Mirjana's parents had arrived from Sarajevo, alarmed by relatives in Bijakovici who
"thought I had become insane," as the girl put it. The city girl had seemed from the start more concerned than any of the
others with doubts about her mental health. She was reassured when her parents, after questioning her until midnight, announced
that she seemed well to them, and that they were returning to Sarajevo the next day: "My mother [told] my uncle, 'Something
must be happening.' My family knows I do not lie."
Ivanka again admitted that, on the evening of June 24, she had convinced herself she
was "hallucinating" her vision of the Madonna. Like each of the others, however, she clearly was growing more confident and
more certain. To Father Zovko, the soft-spoken girl expressed not only disappointment in the local clergy and the civil authorities
but also a hint of disdain for them. "The majority don't believe," she told the priest, including him by implication.
Each of the visionaries was adamant that the Madonna would appear again that evening.
"She's never deceived us," Ivanka noted. Mirjana said she believed the Virgin would appear "even if we were placed in jail."
Vicka told Father Zovko that the Madonna would find them "even in America."
The priest's position seemed to have hardened. He confronted the children with reports
from witnesses that, while they appeared to be in a state of bliss during the apparitions, several were seen weeping afterward.
Each of the visionaries agreed this was true; not one of the six, thoiugh, offered an explanation. For the first time, he
attempted to shake thm with warnings and threats. "Stop deceiving people.!" he ordered Ivanka. When the girl continued to
insist she was telling the truth, the priest lost his temper: "We are here in front of God and the cross. It is terrible to
play with religion. God cannot leave it unpunished."
"But I've seen," Ivanka answered. "It is not a lie. I see Her as I am seing you." Breathing
deeply to keep his composure, Father Zovko asked if the Madonna intended to leave a sign. "I don't know," Ivanka replied.
"Do you realize the crowd is terribly disturbed?" the priest asked. "They see no sign, you don't change. The people feel terribly
deceived by you, taken advantage of. How can you do it?"
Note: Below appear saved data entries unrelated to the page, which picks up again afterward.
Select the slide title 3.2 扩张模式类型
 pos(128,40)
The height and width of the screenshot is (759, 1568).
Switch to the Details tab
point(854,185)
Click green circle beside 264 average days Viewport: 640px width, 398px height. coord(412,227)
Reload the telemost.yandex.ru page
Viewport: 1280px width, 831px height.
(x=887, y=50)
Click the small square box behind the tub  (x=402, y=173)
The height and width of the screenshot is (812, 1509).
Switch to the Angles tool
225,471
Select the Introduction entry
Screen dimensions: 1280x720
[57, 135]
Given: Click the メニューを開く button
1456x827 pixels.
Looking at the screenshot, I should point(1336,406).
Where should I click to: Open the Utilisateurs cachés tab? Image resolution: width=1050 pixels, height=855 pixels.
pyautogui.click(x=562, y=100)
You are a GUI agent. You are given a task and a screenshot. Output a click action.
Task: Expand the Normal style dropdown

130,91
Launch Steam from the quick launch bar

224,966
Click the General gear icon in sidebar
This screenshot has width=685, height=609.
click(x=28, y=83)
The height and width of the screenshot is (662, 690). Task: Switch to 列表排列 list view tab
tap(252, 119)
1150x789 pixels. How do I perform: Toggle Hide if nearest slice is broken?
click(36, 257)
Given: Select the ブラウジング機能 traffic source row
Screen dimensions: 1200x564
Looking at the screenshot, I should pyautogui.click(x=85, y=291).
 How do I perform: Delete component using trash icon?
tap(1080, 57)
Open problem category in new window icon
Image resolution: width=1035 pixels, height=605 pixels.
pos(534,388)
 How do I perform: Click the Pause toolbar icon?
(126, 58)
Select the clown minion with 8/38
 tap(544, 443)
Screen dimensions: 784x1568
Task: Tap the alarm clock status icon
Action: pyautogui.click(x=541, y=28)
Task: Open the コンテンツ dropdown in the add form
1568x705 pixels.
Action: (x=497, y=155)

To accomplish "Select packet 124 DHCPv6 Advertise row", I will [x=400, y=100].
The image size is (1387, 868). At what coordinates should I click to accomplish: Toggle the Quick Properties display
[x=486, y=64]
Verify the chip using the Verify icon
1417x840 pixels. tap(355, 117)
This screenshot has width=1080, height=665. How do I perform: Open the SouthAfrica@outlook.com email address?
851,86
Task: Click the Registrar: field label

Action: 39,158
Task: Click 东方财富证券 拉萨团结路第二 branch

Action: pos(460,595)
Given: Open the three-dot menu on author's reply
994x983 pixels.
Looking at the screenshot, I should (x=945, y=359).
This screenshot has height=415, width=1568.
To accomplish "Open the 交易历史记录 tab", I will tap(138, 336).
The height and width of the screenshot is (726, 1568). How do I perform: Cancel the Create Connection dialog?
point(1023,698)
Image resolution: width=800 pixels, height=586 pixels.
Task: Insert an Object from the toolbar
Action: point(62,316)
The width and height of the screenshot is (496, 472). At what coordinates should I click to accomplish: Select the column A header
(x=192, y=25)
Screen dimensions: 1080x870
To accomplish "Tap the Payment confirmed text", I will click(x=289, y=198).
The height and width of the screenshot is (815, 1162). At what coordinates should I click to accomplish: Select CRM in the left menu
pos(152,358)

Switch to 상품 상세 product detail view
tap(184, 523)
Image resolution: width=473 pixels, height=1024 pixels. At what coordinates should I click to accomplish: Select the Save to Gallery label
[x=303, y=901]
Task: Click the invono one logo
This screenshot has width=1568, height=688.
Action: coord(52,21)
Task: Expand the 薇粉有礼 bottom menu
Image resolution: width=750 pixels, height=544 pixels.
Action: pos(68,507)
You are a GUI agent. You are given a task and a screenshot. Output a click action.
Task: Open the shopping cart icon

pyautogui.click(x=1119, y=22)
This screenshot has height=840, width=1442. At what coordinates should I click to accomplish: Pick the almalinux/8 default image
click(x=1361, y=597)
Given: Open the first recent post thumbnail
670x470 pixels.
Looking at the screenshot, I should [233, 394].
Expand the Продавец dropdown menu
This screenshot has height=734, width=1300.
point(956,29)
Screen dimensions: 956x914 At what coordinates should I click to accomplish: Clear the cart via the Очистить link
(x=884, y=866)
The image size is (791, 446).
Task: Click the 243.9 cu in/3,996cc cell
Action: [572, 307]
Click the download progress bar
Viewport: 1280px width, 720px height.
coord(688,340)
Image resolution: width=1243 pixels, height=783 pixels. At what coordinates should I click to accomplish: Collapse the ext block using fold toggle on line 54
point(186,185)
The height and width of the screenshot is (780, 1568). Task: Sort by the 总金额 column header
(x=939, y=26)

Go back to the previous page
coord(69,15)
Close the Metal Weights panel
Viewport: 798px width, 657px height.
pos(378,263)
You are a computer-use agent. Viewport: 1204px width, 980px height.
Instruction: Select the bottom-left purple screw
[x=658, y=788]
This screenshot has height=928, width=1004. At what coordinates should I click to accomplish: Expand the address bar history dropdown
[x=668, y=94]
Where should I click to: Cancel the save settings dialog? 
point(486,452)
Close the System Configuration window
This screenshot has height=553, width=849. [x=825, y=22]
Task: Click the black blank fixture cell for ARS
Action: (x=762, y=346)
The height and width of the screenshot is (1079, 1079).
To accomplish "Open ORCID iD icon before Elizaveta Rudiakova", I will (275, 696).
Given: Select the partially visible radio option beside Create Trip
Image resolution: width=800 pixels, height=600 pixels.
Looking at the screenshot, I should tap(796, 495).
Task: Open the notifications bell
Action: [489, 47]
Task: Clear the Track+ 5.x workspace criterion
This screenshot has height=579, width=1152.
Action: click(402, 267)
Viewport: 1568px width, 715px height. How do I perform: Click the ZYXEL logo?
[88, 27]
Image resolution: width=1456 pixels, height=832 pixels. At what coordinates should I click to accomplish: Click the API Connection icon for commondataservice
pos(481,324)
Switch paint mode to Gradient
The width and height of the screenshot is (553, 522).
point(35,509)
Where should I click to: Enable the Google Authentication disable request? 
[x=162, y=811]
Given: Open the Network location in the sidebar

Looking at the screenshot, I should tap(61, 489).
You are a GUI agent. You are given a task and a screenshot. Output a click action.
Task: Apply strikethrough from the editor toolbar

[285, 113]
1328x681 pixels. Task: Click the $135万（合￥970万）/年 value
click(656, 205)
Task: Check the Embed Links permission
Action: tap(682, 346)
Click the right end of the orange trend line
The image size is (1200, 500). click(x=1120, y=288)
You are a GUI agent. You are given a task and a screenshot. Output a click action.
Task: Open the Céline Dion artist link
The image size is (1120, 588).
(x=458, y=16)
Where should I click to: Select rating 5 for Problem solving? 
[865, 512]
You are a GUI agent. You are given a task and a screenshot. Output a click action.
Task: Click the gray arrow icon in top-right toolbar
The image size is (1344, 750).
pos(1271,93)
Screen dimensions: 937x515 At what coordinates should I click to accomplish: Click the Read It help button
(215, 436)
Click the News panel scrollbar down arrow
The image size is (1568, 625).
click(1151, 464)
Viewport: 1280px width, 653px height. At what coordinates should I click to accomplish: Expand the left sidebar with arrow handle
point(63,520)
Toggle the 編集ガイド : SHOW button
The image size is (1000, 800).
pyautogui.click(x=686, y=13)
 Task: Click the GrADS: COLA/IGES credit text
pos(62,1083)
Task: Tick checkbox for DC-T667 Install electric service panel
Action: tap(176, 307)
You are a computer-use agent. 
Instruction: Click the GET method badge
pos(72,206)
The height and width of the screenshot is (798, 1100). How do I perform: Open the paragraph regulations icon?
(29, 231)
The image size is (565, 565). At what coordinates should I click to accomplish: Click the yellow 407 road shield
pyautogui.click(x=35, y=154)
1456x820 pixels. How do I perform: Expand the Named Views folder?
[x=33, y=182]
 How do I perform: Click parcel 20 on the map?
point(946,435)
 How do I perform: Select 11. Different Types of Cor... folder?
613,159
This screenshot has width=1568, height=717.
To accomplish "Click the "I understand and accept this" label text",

"I believe I see Her. What can I do?"
At that afternoon's Mass, the pews were filled to overflowing. Zovko used the homily
to make his initial public statement regarding the apparitions, insisting his own mind was open, but urging parishioners to
put their faith foremost in Scripture. Even as he spoke in church, the six seers were being subjected to the first in a series
of interrogations by the civil authorities of Yugoslavia's communist regime. Municipal police from the Ministry of Interior
office in Citluk arrived in Medjugorje that afternoon with two vehicles -- one an ambulance -- and ordered the purported visionaries
aboard. The police claimed to be concerned about the children's mental health; their apprehensions, however, were mainly political
Catholic devotions were the last overt vestige of Croatian identity, and those who had
inherited Tito's power feared that any nationalist uprising would emanate from the Church. News that Croats by the thousands
were gathering on a hill in Hercegovina already had been received with alarm in the Bosnian capital of Sarajevo; orders were
issued to Mostar, then to Citluk, that this entire spectacle must be contained before matters got out of hand.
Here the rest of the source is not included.